*SUPPLIED TEXT*.
In a with-recourse arrangement, the discounting bank retains the right to claim reimbursement from you if the issuing bank fails to pay at maturity. You carry contingent credit risk on the issuing bank even after you have received your funds. This is more common for transactions involving less well-known issuers or where the discounting bank has limited appetite for the country or bank risk.

In a without-recourse arrangement, the discounting bank accepts the issuing bank default risk entirely. Once they have paid you, your exposure ends. This is the cleaner outcome for the seller and is available on transactions where the issuing bank is of sufficient quality that the discounting bank is comfortable holding the risk to maturity. Without-recourse terms are standard for confirmed LCs where the confirming bank has added its own undertaking.

Common misconception: Many sellers assume that once the LC has been discounted, they have no further exposure. That is only true in a without-recourse structure. If your discounting arrangement is with recourse and the issuing bank defaults, the discounting bank will look to you for reimbursement. Confirm the recourse terms in writing before any funds are advanced.

How the Discount Rate Is Calculated: A Worked Example

The discount rate converts into a cost of funds for the period between the discounting date and the LC maturity date. Here is a simplified illustration.

  • LC face value: USD 2,000,000
  • Tenor: 90 days usance from bill of lading date
  • Discount rate quoted: 4.5 percent per annum
  • Discounting period: 90 days
  • Discount amount: USD 2,000,000 x 4.5% x (90/360) = USD 22,500
  • Funds advanced to seller: USD 1,977,500
  • Amount collected from issuing bank at maturity: USD 2,000,000

In this example the seller receives USD 1,977,500 immediately rather than waiting 90 days for the full USD 2,000,000. The cost of that acceleration is USD 22,500, which equates to an annualised rate of 4.5 percent on the outstanding amount. Whether that cost is acceptable depends on your cost of alternative financing and the value of having working capital available to deploy immediately.

Practical note: Discount rates are negotiated at the time of the transaction and depend on all the factors covered above. The rate quoted for a confirmed, 30-day LC from a top-tier bank will be meaningfully different from the rate on an unconfirmed, 180-day instrument from a regional issuer. Always get the rate in writing before presenting documents.

Documents You Need to Present for Discounting

The document set required for discounting is the same set required under the LC terms, plus the accepted draft or deferred payment undertaking that confirms the issuing bank's obligation. A complete, compliant presentation typically includes the following.

Document Purpose in Discounting
Original LC (MT700) Establishes the terms, tenor, payment mechanism, and issuing bank. The discounting bank will review the full text before accepting the transaction.

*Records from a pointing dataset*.
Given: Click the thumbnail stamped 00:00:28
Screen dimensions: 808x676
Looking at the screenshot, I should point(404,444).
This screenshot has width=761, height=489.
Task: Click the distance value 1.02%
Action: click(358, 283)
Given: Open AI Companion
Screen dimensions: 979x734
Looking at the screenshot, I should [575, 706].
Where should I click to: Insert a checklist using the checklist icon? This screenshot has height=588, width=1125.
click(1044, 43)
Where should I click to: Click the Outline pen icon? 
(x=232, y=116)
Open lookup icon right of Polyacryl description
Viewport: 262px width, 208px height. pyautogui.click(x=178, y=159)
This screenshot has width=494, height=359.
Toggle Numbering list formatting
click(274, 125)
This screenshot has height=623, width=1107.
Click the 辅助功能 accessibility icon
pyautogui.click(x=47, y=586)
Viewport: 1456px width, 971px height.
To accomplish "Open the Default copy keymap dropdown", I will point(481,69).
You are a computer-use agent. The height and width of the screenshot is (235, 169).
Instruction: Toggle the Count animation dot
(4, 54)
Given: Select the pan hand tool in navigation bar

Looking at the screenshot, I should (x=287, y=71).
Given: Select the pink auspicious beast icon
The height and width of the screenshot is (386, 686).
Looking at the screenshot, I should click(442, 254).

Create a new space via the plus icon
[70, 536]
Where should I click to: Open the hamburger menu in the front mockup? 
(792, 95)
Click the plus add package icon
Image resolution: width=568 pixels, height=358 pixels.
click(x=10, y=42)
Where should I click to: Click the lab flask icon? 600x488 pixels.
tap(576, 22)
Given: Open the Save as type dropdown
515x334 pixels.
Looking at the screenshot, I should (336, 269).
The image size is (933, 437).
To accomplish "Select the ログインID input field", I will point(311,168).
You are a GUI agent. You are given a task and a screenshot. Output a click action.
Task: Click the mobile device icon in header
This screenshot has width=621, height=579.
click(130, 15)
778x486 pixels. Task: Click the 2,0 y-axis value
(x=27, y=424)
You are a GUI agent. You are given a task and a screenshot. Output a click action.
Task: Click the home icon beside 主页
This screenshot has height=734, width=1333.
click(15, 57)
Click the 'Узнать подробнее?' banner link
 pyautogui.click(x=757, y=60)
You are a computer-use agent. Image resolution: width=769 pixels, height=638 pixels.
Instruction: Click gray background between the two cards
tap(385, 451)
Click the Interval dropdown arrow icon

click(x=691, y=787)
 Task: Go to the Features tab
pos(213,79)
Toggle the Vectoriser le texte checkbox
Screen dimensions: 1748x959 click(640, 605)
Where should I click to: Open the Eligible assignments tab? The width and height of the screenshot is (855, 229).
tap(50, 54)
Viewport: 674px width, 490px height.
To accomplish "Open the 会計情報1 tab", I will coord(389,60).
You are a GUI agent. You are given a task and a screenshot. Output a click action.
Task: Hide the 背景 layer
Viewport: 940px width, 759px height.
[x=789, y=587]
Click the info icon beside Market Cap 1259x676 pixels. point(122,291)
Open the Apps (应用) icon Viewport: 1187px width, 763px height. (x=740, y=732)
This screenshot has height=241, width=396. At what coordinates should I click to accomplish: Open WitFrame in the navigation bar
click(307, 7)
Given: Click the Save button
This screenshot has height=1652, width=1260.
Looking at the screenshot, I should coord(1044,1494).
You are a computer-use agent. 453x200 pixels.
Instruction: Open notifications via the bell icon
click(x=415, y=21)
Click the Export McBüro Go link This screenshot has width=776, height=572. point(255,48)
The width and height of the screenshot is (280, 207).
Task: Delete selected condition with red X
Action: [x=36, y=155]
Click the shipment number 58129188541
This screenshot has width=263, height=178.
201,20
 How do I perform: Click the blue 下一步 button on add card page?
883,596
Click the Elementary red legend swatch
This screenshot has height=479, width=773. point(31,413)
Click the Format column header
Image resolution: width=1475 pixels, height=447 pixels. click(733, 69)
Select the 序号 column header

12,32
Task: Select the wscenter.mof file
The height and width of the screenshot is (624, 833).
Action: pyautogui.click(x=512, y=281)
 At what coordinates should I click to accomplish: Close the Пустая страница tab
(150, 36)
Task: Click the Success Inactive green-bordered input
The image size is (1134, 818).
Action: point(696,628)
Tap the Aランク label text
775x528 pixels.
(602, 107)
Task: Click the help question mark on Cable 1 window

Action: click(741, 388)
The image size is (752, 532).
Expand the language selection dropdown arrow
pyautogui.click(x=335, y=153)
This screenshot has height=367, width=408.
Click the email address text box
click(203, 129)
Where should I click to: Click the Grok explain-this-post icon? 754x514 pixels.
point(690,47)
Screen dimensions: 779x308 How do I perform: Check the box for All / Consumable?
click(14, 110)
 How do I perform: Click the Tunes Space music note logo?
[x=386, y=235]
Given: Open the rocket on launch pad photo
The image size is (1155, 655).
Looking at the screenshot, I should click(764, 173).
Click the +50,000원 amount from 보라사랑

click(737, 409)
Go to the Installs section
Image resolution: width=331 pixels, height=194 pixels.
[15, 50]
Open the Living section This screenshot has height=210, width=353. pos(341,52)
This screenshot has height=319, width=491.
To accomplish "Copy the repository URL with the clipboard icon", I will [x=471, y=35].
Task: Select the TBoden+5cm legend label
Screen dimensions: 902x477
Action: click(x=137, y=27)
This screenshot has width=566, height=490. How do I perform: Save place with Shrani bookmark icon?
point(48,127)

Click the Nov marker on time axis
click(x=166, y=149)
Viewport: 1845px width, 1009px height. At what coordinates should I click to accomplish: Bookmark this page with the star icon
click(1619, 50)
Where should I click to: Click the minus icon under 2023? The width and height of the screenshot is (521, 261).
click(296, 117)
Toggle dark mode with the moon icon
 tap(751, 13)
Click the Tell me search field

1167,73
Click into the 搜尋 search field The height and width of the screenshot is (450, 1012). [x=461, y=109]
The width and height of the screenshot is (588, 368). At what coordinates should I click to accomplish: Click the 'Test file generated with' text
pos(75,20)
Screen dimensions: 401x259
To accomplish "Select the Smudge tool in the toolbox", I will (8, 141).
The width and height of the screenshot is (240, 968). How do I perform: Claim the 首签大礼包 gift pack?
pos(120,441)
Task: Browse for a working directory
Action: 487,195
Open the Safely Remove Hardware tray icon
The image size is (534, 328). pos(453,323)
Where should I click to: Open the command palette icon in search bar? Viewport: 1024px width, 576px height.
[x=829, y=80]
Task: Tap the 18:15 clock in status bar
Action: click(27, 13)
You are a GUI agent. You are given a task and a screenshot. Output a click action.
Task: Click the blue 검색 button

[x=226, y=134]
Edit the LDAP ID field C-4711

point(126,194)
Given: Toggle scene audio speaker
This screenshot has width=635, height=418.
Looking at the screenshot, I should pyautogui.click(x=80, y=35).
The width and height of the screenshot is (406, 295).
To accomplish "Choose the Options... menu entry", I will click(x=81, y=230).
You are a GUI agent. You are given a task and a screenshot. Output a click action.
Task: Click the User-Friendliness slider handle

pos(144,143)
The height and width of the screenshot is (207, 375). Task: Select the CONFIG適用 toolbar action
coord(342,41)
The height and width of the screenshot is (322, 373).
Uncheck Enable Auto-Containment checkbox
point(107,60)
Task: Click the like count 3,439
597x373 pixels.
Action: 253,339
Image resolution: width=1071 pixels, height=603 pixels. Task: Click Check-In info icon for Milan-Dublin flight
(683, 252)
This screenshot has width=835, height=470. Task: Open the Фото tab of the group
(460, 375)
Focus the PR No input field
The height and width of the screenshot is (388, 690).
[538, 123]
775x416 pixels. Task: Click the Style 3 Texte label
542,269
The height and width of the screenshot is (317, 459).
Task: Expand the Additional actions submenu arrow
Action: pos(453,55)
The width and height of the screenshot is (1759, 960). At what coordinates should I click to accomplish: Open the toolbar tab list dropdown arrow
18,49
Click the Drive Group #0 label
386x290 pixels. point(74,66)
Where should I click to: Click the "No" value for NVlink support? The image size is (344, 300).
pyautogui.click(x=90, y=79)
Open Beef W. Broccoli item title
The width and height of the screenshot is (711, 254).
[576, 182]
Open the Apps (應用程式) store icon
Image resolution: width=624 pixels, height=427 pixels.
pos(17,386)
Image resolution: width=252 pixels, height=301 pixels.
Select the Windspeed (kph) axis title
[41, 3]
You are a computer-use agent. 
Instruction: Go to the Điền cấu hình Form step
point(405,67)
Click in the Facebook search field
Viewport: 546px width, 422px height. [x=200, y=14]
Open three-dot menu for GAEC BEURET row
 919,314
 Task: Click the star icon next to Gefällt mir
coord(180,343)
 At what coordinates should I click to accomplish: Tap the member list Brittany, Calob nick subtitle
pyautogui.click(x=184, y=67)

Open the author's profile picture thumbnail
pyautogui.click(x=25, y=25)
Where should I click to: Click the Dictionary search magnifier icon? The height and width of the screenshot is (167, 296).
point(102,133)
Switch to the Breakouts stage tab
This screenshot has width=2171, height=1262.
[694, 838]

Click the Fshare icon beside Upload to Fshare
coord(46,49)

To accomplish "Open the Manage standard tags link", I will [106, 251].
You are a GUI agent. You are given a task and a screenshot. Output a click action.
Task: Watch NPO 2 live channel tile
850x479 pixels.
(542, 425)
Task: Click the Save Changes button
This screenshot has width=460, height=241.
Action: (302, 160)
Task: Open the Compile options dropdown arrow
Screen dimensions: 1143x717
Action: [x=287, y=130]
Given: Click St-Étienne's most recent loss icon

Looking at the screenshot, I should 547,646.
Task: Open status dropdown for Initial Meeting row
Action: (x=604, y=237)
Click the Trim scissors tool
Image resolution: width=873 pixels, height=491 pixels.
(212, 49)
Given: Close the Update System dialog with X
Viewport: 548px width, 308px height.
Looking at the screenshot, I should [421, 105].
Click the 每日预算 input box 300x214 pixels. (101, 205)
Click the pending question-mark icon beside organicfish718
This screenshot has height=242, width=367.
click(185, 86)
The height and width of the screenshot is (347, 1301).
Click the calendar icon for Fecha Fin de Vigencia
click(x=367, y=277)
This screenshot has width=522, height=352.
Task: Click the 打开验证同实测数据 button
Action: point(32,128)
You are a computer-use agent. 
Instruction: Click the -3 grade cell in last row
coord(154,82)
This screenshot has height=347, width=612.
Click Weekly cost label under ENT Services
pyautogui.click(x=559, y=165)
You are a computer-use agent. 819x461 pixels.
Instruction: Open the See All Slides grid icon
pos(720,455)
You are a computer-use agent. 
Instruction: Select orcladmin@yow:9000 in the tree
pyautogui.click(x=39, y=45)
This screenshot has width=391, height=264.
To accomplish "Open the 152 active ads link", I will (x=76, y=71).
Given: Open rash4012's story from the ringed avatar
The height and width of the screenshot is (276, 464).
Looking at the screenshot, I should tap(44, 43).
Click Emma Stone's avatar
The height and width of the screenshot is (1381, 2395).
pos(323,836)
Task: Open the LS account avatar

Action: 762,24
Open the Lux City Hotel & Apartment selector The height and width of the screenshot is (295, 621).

*PROBLEMS TO SOLVE*.
1. According to the text on letter of credit discounting, when does the seller's exposure end in a without-recourse arrangement?
2. Extend the text on letter of credit discounting, starting after its last sentence.

*ANSWERS FOR THE TASKS*.
1. It ends once the discounting bank has paid the seller.

2.
Accepted time draft or deferred payment undertaking The dated, signed acknowledgment from the issuing bank that it will pay a specific amount on a specific future date. This is the core instrument the discounting bank is advancing against.
Commercial invoice Must match the LC in amount, description of goods, and buyer and seller details. Any discrepancy here is a discounting blocker.
Bill of lading or equivalent transport document Confirms goods have been shipped. The date on the bill of lading is typically the trigger for the usance period and must fall within the LC shipment window.
Packing list Confirms quantity and packaging details align with the invoice and LC terms.
Inspection certificate Required under most commodity LCs to confirm goods meet the specification agreed in the underlying contract.
Insurance certificate Required where the LC terms specify CIF or CIP incoterms. Must be issued for the correct value and risks and name the correct beneficiary.

What Slows Down or Blocks DLC Discounting

Most discounting delays are avoidable. They fall into a small number of recurring categories that experienced traders learn to anticipate and resolve before presenting documents.

  • Document discrepancies. The most common cause of delayed discounting. A description of goods on the invoice that does not match the LC exactly, a shipping date outside the permitted window, or a missing endorsement on the bill of lading can each make a presentation discrepant. The discounting bank will not advance until discrepancies are formally waived by the issuing bank, which takes time and is not guaranteed.
  • Restricted LC terms. If the LC is restricted to a named nominated bank that is not the discounting counterparty, the discounting bank may not be in a position to hold or enforce the receivable. Check restriction clauses before engaging a discounting party.
  • Issuing bank not acceptable to discounting bank. Discounting banks maintain approved lists of issuing banks they will discount against. If your buyer's bank is not on that list, the transaction will be declined regardless of document quality. Confirmation from an acceptable bank can resolve this in many cases.
  • KYC and sanctions screening delays. The discounting bank will conduct its own KYC on you, your buyer, and in some cases the issuing bank. If any party triggers additional screening requirements, the process slows. Having KYC documentation prepared in advance reduces this friction significantly.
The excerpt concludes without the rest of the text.